Rand Paul is a totally unwavering supporter of the Civil Rights Act. Speaking of the Paul family, I have never wavered from my conviction that any progressive could plausibly prefer restoring the Articles of Confederation to a moderate Democrat.
So Paul made it quite clear in 2010 that he didn’t believe in federal law banning discrimination in privately owned businesses that are open to the public. At Howard, Paul seemed to be saying he never opposed the Civil Rights Act in its entirety, but he certainly opposed a key part of it that completely reshaped American society. Supporting the right of white business owners not to serve blacks may be the “hard part of freedom” for someone, but not for anyone who looks like Rand Paul.
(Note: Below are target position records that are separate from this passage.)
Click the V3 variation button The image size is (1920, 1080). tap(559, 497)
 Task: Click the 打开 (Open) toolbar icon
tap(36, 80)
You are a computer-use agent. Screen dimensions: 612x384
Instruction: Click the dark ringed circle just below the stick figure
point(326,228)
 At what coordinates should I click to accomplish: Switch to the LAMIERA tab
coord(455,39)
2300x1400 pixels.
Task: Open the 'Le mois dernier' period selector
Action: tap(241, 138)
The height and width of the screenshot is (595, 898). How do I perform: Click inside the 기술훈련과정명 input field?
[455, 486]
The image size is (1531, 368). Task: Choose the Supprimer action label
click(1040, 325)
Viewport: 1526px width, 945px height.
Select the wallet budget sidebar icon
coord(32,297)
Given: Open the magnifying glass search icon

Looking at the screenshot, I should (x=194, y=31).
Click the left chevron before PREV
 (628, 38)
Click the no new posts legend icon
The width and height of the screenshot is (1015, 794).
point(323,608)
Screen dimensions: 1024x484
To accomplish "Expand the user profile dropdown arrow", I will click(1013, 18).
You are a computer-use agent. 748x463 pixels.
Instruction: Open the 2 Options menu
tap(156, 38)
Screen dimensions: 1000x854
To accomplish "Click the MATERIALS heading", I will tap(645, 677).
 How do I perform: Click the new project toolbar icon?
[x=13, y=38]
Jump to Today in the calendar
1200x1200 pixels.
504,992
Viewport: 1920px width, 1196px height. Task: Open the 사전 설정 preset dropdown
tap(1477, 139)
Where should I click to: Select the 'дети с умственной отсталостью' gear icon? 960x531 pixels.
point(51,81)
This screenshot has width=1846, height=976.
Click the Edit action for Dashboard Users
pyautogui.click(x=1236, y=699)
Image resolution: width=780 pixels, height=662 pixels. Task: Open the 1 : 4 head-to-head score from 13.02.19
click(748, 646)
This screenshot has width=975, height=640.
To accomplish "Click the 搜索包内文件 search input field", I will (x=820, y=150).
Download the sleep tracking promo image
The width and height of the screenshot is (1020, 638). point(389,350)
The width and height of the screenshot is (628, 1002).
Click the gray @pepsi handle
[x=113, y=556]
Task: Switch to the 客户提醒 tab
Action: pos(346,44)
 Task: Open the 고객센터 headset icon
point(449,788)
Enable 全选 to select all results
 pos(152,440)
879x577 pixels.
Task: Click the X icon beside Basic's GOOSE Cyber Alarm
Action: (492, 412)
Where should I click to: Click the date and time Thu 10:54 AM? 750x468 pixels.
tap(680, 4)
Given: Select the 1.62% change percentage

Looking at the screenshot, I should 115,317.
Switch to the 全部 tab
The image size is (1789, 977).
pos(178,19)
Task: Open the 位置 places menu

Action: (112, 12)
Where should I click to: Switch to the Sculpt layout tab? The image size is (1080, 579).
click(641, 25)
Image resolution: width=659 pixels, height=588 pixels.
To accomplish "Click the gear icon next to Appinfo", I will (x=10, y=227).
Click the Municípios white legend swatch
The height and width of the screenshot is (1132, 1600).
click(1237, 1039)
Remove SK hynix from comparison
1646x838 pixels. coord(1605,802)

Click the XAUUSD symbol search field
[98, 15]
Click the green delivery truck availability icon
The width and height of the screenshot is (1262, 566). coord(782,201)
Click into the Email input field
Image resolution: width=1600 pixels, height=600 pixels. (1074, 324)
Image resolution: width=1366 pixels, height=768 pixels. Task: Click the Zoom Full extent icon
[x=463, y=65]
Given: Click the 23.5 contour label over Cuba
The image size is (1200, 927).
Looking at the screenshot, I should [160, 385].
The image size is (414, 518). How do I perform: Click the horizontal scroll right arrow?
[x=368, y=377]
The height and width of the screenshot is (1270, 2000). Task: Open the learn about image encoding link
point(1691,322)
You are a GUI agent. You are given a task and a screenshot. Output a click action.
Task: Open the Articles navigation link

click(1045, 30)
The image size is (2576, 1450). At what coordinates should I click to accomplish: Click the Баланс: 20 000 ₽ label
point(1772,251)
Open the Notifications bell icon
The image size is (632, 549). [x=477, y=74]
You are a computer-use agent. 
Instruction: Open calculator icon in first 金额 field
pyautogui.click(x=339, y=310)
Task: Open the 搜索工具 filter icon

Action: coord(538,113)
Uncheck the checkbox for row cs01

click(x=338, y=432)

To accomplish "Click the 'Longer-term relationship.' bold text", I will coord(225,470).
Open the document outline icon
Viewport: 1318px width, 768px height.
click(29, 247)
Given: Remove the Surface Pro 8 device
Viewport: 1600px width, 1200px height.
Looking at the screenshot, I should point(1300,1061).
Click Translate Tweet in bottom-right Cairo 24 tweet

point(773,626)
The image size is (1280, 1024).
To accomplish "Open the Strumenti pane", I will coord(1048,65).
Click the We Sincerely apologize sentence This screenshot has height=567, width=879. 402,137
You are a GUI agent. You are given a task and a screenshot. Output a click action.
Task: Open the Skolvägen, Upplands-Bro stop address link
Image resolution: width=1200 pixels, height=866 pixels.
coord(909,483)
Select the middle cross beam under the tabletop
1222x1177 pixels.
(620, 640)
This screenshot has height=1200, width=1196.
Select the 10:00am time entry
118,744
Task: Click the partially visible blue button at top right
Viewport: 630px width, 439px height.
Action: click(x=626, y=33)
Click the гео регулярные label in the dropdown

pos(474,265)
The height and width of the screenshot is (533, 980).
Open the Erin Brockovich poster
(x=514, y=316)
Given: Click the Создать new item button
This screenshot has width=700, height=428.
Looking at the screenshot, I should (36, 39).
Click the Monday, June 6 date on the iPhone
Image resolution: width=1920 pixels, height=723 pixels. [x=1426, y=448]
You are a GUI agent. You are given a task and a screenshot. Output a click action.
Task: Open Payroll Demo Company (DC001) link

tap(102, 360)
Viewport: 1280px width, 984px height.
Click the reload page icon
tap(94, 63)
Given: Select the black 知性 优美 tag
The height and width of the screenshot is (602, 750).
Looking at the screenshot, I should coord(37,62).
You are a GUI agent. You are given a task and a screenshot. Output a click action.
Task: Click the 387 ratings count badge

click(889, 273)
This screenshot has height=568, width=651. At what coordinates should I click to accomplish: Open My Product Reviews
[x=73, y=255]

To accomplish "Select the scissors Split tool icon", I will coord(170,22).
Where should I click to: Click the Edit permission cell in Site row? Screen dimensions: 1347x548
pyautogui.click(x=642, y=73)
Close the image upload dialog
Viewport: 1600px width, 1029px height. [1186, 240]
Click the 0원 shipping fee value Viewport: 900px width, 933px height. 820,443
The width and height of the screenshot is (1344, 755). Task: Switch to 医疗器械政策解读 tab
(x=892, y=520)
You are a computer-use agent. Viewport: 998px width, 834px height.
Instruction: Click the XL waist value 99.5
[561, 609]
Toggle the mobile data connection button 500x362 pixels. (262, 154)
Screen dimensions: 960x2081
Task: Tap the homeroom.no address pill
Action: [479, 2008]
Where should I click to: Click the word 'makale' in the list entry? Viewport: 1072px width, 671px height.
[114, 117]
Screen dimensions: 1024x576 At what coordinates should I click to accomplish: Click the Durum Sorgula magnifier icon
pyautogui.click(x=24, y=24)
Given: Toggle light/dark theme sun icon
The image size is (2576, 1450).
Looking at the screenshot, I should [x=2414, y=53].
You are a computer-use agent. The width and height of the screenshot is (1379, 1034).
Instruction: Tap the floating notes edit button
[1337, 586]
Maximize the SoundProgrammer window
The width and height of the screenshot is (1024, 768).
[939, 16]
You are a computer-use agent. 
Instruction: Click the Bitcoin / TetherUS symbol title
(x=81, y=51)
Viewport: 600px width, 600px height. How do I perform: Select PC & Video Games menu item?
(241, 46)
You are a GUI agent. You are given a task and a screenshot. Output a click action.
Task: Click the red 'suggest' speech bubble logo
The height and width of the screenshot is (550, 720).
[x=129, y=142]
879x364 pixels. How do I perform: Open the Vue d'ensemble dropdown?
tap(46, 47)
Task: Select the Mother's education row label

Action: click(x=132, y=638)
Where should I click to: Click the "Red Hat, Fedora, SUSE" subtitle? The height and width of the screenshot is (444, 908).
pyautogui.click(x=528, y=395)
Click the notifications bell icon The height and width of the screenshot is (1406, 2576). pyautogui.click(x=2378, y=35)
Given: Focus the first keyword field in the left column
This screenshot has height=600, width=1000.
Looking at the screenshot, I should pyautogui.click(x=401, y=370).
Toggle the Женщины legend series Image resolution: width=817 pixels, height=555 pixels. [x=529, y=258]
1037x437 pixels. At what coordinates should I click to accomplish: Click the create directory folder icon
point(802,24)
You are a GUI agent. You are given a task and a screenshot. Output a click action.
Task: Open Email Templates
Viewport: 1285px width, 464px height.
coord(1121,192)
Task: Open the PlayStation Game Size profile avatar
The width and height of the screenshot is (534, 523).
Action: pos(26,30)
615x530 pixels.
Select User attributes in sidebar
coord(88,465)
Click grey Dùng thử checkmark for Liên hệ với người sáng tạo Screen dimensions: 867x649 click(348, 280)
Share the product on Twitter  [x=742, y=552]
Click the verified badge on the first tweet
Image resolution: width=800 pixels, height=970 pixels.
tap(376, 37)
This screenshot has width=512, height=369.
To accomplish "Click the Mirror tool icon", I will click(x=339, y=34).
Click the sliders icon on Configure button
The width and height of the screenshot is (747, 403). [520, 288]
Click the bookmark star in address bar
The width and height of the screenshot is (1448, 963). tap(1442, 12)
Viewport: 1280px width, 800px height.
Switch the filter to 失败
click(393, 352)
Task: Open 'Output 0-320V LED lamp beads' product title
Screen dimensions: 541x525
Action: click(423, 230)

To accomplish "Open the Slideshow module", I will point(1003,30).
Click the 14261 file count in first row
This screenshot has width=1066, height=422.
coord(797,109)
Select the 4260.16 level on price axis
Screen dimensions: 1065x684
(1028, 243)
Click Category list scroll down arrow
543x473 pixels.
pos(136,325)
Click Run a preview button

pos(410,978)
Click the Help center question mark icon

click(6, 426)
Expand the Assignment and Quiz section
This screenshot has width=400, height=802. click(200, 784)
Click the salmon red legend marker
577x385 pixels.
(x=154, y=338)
Paul got a warm reception from the Howard audience for some of his positions on foreign policy and the war on drugs. But in what seems like a tacit acknowledgement that his past position on a piece of historic civil rights legislation is embarrassing, Paul fibbed about what that position actually was.
UPDATE: Edroso, of course, hits it out of the park like he was world-historic power-hitting catcher John Buck:
In other words: The Democrats bribed you to forget all your old friends. No mention of Republican racial politics from the Compromise of 1877 to Nixon’s Southern Strategy, nor of the traditional conservative attitude toward integration and equal rights, nor Jesse Helms, nor Strom Thurmond, et alia and ad nauseam. The Civil Rights Act Paul only mentioned defensively, as something from which he’d “never wavered” except for that part about using the power of the state to enforce it.
Layer in a generous helping of self-pity (“and when I think of how political enemies often twist and distort my positions… My hope is that you will hear me out, that you will see me for who I am, not the caricature sometimes presented by political opponents… Republicans are often miscast as uncaring or condemning…”) and you’ve got a perfect speech — not for the folks at Howard University, but for the commenters at Reason who seem to understand Paul perfectly (“Maybe Paul should have offered up more free shit since that seems to work so well”).